その言葉に意味を足したい

秋色

その言葉に意味を足したい

 出来の良すぎる弟、柚羽ゆずはが故郷に戻って来た。堂々とではなく、ひっそりと。

 勉強が苦手でボンヤリ毎日を過ごしてた私とは正反対で、小さい頃から勉強もスポーツも万能の弟は、両親の期待をいつだって一身に背負っていた。

 だけどいつもなら張り切ってごちそうを用意する両親も、今回は肩を落としている。私と父さん、母さんの三人は気を揉みながら弟が夕食の席に着くのを待っていた。


 それもそのはずだ。ゴールデンウィークでも、夏季休暇や年末年始の休暇でもない二月に突然帰って来るのだから。


 そして柚羽は小さい声で告白した。


「俺、研修医の仕事を休職しているんだ」なんて大きなニュースを。

「メンタルやられたかも」なんてこちらの胸がきゅうっと痛くなるような言葉は、そう言えば弟の口から今まで聞いた事がない。

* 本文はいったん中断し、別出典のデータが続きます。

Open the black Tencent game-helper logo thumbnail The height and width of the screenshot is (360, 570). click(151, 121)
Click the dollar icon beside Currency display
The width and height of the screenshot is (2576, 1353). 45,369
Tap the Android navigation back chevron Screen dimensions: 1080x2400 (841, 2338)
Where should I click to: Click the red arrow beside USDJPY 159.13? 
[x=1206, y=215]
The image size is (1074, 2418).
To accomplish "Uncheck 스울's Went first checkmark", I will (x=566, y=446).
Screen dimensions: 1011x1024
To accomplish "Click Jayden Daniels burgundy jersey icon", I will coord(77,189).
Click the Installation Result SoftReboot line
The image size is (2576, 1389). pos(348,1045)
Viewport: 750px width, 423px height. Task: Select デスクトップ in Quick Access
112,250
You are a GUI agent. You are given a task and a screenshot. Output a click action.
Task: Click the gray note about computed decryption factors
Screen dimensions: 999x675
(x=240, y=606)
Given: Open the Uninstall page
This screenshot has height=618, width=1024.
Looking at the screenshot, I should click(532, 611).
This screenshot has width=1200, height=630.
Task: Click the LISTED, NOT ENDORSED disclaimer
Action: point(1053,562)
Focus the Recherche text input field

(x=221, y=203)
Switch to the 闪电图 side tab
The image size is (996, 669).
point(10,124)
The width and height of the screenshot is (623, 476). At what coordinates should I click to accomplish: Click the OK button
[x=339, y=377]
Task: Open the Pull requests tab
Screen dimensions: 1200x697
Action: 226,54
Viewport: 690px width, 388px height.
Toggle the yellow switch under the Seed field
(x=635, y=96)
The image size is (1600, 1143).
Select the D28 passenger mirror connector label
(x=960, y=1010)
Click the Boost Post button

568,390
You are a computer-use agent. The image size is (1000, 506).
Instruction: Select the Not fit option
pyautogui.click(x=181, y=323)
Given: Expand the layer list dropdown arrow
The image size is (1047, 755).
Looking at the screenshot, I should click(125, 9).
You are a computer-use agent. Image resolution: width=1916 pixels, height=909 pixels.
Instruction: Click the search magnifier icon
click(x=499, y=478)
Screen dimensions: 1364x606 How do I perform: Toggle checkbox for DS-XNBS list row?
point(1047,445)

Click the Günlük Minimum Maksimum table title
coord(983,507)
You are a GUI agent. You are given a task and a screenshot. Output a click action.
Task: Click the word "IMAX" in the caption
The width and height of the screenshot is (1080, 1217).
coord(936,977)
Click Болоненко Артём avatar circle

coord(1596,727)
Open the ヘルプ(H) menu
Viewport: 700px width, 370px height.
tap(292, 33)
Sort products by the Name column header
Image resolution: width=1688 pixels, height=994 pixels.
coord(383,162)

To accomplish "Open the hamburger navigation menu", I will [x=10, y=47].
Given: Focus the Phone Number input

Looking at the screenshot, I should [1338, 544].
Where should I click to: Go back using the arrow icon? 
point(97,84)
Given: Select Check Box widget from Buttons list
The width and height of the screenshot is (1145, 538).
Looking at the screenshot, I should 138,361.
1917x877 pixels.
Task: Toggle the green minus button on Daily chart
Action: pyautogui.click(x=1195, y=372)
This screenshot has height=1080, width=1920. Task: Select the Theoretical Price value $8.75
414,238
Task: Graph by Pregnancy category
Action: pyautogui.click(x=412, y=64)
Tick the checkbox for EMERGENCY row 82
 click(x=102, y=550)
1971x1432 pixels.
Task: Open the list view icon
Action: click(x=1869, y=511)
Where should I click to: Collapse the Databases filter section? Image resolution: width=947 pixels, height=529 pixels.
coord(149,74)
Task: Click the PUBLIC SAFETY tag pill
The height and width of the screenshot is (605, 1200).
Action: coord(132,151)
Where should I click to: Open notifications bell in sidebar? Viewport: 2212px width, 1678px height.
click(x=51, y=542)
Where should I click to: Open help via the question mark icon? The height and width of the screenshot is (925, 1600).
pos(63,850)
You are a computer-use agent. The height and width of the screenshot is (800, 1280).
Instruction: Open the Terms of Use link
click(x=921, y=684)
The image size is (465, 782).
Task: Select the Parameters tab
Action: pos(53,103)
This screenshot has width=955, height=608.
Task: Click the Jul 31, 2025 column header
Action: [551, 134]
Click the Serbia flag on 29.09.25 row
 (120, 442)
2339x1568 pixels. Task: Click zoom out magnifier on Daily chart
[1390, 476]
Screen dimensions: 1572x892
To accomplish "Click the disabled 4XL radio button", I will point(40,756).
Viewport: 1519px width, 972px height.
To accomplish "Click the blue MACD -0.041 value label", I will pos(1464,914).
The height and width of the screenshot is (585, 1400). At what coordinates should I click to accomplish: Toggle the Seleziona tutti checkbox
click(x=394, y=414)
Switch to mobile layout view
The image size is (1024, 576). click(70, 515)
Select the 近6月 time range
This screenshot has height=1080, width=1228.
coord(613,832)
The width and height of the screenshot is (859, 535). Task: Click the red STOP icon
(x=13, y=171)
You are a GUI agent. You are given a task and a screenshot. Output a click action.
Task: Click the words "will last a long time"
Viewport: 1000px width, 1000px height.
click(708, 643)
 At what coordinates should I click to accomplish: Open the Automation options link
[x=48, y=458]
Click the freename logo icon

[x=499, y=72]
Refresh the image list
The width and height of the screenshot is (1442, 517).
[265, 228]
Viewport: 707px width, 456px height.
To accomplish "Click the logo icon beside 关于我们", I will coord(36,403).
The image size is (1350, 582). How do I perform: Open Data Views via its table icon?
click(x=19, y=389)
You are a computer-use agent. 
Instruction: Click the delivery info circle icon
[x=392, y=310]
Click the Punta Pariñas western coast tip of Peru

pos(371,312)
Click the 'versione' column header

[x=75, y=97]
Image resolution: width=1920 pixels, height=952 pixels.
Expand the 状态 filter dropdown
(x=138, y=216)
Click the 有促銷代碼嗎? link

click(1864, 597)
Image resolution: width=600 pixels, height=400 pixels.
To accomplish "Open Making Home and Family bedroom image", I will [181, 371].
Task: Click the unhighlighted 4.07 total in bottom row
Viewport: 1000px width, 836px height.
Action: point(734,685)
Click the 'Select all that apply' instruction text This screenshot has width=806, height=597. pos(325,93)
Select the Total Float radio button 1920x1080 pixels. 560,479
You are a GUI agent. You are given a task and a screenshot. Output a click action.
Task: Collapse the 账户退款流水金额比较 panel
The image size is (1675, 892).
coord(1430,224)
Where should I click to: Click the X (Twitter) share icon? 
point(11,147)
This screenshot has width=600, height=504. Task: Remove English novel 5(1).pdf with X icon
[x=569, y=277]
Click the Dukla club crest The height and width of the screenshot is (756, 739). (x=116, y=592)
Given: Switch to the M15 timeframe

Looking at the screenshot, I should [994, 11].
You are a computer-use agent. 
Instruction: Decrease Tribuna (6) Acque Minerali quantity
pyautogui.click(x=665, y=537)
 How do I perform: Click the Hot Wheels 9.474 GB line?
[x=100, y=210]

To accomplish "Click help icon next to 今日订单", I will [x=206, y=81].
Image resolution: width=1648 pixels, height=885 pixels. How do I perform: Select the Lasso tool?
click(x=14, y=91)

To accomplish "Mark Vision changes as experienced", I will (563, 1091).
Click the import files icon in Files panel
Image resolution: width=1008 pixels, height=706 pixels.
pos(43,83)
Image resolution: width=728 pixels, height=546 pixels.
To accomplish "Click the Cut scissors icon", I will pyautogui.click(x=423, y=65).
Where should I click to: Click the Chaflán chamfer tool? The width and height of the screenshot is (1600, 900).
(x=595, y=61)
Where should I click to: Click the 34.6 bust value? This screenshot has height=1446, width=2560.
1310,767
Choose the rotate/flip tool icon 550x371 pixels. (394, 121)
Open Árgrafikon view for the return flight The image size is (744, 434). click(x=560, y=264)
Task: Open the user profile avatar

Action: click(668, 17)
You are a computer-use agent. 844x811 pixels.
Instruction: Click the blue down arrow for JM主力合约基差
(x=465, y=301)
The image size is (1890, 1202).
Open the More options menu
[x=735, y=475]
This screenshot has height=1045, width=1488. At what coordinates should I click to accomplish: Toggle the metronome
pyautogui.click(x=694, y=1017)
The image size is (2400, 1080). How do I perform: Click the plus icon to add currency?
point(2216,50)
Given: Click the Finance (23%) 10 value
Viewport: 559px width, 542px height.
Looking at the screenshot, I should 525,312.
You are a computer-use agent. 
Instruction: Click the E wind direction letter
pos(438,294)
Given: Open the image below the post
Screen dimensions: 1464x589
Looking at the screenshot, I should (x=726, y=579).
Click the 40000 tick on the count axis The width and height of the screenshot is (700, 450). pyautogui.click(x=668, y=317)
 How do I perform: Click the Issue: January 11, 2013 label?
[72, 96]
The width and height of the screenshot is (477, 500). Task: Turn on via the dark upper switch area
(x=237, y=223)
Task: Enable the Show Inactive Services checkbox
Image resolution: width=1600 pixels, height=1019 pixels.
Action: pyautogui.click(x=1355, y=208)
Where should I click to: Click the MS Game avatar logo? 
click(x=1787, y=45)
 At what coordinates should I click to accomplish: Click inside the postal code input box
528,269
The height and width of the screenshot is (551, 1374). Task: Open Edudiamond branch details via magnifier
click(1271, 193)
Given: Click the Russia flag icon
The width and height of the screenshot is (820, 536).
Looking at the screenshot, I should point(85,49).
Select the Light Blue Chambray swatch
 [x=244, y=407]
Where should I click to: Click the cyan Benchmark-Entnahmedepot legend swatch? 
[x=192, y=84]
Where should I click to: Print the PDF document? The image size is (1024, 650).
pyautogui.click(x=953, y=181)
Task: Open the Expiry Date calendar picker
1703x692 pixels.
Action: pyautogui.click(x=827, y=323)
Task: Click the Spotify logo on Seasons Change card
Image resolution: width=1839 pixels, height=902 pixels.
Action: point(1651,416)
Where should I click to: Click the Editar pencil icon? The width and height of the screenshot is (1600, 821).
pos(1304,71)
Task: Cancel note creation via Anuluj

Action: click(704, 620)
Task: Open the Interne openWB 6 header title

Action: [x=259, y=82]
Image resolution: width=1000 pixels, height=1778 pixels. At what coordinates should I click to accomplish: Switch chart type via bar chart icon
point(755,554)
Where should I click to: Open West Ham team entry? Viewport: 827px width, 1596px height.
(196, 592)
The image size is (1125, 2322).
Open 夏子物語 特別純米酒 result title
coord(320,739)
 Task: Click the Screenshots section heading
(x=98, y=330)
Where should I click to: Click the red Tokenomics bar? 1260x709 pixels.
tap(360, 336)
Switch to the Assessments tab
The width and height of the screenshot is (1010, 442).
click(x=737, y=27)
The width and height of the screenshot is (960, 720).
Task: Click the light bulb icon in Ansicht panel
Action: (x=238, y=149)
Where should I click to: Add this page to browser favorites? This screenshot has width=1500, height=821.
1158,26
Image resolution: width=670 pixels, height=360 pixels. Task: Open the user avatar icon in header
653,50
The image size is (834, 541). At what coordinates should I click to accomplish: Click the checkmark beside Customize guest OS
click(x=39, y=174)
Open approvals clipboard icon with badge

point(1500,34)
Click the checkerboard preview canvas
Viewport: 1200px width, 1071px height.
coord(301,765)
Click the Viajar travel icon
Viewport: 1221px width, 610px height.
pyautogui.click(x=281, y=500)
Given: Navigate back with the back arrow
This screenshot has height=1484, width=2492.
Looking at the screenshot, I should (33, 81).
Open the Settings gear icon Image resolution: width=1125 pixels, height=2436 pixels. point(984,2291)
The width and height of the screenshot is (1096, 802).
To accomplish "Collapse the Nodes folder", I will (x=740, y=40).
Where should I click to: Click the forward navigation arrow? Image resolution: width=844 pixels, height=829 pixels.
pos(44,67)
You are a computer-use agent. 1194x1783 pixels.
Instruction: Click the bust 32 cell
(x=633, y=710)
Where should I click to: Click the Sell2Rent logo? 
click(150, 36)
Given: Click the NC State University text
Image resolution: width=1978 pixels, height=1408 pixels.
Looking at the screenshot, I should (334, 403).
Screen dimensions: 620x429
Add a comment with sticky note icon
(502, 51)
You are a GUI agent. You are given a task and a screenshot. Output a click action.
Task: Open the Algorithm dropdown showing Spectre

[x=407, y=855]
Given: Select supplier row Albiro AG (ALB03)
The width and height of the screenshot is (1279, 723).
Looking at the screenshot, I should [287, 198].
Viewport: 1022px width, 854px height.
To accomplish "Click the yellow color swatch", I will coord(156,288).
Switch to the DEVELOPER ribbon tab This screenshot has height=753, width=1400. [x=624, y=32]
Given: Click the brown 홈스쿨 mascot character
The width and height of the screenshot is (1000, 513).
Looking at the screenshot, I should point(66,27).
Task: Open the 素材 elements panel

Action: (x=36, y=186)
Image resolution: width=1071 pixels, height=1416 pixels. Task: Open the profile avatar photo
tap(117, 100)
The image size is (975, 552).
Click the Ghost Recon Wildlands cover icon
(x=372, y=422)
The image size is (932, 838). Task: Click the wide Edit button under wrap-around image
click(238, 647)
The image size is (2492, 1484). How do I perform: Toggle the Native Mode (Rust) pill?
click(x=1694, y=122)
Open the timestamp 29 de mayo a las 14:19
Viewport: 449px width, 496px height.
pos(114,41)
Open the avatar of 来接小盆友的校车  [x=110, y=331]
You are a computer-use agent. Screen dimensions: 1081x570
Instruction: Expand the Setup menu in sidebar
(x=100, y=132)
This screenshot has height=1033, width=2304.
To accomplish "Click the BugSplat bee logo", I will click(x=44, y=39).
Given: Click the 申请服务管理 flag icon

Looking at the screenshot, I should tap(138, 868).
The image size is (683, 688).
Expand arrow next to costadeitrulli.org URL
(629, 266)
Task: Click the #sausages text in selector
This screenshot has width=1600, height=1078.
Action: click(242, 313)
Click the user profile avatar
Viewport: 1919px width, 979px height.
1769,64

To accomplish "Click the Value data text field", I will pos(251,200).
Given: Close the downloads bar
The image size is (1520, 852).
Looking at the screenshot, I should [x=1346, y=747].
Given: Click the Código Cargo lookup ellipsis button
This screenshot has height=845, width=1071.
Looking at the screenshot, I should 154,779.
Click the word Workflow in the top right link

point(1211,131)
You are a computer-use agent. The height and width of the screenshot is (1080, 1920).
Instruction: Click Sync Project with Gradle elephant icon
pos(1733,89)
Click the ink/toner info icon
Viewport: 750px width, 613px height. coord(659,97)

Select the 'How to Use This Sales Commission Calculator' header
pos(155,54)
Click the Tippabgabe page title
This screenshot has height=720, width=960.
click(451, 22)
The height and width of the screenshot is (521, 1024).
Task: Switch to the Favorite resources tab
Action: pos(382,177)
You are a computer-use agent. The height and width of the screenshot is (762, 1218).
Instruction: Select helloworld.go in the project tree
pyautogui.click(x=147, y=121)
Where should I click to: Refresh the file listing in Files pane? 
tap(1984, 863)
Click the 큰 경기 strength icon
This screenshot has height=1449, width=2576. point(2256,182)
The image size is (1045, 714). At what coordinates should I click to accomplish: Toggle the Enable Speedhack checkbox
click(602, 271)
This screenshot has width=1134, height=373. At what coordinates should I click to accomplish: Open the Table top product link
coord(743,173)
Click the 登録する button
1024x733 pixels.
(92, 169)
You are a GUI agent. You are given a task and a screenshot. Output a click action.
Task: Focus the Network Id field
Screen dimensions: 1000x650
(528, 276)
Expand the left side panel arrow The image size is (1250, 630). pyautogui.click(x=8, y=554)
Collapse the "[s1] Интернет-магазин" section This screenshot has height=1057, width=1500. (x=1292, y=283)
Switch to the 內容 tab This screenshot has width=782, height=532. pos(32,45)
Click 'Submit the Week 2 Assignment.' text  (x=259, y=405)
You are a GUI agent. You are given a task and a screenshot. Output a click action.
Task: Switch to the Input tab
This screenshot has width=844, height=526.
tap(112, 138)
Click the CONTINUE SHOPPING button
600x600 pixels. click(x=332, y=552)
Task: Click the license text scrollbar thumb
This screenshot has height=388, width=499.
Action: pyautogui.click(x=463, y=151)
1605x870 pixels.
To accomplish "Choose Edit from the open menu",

 夕食後、弟は、かつての自分の部屋、今では物はほとんどない、素っ気ない程、がらんどうの部屋に一人でいた。私が部屋に入ると、ぼんやりとした視線を向ける。


亜寿加あすか姉ちゃん、どうしたの?」


「柚羽、明日はこっちで何か予定ある?」


「いや、何も」


「じゃあさ、こういう時に行くべき場所があるんだ」


「こういう時に? どこだろ」



 そして次の日、柚羽を遊園地へ誘った。

 私は実家の工務店の事務と営業をやっているので、休みの融通はきくのだ。


 ***


「柚羽、メリーゴーランドに乗ろう」私は誘った。

 平日の遊園地に人の姿はまばらだ。

 薄いクリーム色とオレンジ色のラッパスイセンの花が、照明灯のように通路を縁取っている。

 駆けていく石畳の地面は、子どもの頃と変わらない。吐く息が白く空に立ち昇る。

 メリーゴーランドのアトラクション前に来ると、私達の他には、幼い二人の姉妹を連れたお母さんと十代っぽいカップルだけだった。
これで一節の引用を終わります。